Our directors and executive officers own a significant percentage of our equity, which could give them 
influence in corporate transactions and other matters, and the interests of our directors and executive 
officers could differ from other shareholders.

As of February 22, 2022, our directors and executive officers beneficially owned approximately 6.5% of our 
outstanding common stock. These shareholders could influence or control to some degree the outcome of matters 
requiring a shareholder vote, including the election of directors, the adoption of any amendment to our certificate 
of formation or bylaws and the approval of mergers and other significant corporate transactions. Their influence or
control of the Company may have the effect of delaying or preventing a change of control of the Company and may
adversely affect the voting and other rights of other shareholders. In addition, due to their ownership interest in our
common stock, our directors and executive officers may be able to remain entrenched in their positions.
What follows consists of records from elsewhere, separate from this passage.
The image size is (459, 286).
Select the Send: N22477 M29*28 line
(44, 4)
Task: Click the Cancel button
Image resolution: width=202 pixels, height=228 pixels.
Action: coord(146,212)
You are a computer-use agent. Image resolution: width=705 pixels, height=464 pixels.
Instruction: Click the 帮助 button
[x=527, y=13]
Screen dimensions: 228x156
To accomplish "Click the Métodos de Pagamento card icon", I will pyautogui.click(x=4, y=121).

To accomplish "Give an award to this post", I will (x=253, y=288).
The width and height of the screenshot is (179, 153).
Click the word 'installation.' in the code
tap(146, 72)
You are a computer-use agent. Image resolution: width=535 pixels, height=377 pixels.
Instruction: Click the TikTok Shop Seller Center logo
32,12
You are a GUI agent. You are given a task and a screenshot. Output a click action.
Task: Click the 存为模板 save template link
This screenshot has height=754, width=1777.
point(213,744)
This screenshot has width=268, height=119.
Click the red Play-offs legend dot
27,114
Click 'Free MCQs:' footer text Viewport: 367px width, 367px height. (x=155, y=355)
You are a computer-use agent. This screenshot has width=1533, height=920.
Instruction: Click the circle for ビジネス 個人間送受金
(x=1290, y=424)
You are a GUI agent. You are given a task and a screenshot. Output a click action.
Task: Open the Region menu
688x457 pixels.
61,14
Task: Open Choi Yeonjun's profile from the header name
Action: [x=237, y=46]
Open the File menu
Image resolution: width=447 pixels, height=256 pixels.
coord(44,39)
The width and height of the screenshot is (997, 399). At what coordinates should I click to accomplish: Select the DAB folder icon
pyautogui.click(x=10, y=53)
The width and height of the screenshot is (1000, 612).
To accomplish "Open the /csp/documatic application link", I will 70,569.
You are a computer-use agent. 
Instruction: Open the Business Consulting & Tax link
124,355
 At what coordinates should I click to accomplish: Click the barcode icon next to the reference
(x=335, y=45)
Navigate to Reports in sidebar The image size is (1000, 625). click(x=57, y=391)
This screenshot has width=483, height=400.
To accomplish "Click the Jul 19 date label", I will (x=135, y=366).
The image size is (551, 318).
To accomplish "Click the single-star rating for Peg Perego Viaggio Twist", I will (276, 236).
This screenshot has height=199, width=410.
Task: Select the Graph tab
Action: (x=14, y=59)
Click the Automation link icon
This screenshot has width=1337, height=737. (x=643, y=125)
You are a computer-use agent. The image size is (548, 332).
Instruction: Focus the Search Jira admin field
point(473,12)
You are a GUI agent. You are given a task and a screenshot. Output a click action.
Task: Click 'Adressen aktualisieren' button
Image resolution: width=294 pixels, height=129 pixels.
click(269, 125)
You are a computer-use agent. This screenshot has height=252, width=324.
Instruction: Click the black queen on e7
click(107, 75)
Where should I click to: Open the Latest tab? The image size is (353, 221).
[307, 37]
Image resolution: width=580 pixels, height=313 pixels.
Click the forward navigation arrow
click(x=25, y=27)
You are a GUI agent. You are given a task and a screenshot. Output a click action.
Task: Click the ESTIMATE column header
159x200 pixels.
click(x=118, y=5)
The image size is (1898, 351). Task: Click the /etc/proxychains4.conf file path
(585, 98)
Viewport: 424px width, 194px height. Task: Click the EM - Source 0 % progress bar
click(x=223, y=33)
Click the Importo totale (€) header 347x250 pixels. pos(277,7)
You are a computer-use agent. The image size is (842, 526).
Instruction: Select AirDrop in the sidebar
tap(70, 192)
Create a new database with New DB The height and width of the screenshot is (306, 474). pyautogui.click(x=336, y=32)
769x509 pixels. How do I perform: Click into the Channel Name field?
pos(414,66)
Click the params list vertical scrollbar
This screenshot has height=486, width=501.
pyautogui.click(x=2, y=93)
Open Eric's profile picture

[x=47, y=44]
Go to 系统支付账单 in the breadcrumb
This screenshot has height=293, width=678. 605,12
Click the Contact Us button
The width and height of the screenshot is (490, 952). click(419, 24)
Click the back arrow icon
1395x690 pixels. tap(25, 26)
Our Board can authorize the issuance of preferred stock, which could diminish the rights of holders of our 
common stock and make a change of control of the Company more difficult even if it might benefit our 
shareholders.

Our Board of Directors is authorized to issue shares of preferred stock in one or more series and to fix the voting 

powers, preferences and other rights and limitations of the preferred stock. Accordingly, we may issue shares of 
preferred stock with a preference over our common stock with respect to dividends or distributions on liquidation or 
dissolution, or that may otherwise adversely affect the voting or other rights of the holders of common stock.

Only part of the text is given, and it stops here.